While on the subject, any takers for Look and Learn? My commemorative Bumper Book of Look and Learn of some years back reminds me of the breadth of the subject matter in those weekly magazines.
Alan Riley
Dorchester, Dorset
In defence of sociology
Sir: After several years of reading The Spectator, one expects to come across the occasional article with which one disagrees. Rarely have I read such tosh as that written by Robert Adès (‘The sociology trap’, 15 June). I should, at the outset, declare my interest as a sociology (and politics) teacher of 33 years, both at A-level and GCSE. We do not use the single textbook he appears to have consulted, preferring to allow our students to consider a range of books and sources in order to learn how to think.

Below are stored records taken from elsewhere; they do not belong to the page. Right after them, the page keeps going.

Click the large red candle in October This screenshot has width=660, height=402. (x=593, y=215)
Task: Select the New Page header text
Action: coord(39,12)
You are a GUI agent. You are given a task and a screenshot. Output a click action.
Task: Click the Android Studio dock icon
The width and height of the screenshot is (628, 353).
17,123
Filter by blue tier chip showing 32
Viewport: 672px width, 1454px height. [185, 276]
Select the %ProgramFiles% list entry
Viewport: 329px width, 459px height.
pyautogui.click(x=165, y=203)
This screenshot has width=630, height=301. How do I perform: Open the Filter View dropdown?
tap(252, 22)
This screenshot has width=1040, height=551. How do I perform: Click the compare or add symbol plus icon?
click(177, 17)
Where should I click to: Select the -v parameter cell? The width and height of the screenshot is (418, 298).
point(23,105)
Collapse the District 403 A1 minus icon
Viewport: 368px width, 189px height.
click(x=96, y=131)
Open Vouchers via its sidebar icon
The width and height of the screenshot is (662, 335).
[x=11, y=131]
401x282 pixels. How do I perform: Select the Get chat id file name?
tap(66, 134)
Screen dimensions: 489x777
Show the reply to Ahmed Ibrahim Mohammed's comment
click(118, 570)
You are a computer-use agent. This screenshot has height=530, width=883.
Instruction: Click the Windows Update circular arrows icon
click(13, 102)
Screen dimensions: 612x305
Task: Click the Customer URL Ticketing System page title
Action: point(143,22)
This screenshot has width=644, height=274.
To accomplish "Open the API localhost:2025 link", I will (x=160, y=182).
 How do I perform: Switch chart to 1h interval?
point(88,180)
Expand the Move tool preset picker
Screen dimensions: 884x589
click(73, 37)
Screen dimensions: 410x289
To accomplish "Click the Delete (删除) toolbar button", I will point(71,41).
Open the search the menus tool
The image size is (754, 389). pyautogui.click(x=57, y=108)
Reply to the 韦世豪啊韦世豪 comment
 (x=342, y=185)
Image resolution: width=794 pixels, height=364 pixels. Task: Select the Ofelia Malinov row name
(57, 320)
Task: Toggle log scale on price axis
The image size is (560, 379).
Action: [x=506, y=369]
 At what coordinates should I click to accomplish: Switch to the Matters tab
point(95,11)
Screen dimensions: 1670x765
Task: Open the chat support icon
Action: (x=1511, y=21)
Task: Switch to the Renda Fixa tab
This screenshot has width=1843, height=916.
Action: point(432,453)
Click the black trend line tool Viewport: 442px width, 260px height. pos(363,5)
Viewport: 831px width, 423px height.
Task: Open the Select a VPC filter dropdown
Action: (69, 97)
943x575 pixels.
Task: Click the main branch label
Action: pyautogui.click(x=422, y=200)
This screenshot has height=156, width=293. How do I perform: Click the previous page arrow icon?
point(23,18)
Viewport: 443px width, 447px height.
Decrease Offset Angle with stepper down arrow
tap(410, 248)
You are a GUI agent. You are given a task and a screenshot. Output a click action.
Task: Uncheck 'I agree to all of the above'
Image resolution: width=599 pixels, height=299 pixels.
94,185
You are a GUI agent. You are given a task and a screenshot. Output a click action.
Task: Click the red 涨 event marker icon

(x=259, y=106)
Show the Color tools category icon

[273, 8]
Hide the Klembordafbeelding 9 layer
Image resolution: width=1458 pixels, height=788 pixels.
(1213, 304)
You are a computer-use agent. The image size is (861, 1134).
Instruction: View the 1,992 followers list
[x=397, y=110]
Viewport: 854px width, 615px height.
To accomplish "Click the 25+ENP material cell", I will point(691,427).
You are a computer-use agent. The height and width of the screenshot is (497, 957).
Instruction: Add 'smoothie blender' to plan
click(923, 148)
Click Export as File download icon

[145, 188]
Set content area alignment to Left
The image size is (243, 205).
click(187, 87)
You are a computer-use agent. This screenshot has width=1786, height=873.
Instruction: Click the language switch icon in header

I am sorry that Mr Adès sees sociology as half-baked old-left apologist propaganda; if he had been in any of my lessons, he’d have struggled to discern any such thinking. Teachers can encourage students to learn how to weigh up arguments and evidence, and not simply to rely on one textbook. To characterise a rigorous A-level subject as one of ‘tendentious speculative generalisations, poor methodology and flagrant falsehoods’ suggests a few more years teaching the subject are needed by Mr Adès, to appreciate how useful sociology is.
Jonathan Williamson
Sheffield
Pitt’s port
Sir: Bruce Anderson writes that Pitt the Younger used to hold the House of Commons after drinking three bottles of port (Drink, 8 June). He had been accustomed to drinking port since the age of 14, when he was prescribed a bottle a day as a cure for the gout and ‘biliousness’ he suffered from. It was then a well-established would-be remedy. In Pitt’s time, with bottles being made of thicker glass than now, a bottle of port would contain about 35cl, a great deal less than today’s standard bottle of 75cl. And port wasn’t as strong then either, being 16 per cent alcohol compared to about 20 per cent now. Still, he died of liver disease at the age of 46.